Prompt: Nothing in the data should be left out or altered when it is retyped.

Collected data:

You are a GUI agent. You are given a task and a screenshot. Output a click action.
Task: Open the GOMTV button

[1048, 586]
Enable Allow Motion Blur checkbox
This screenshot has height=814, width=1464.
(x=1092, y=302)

Your response:
You are a GUI agent. You are given a task and a screenshot. Output a click action.
Task: Open the GOMTV button

[1048, 586]
Enable Allow Motion Blur checkbox
This screenshot has height=814, width=1464.
(x=1092, y=302)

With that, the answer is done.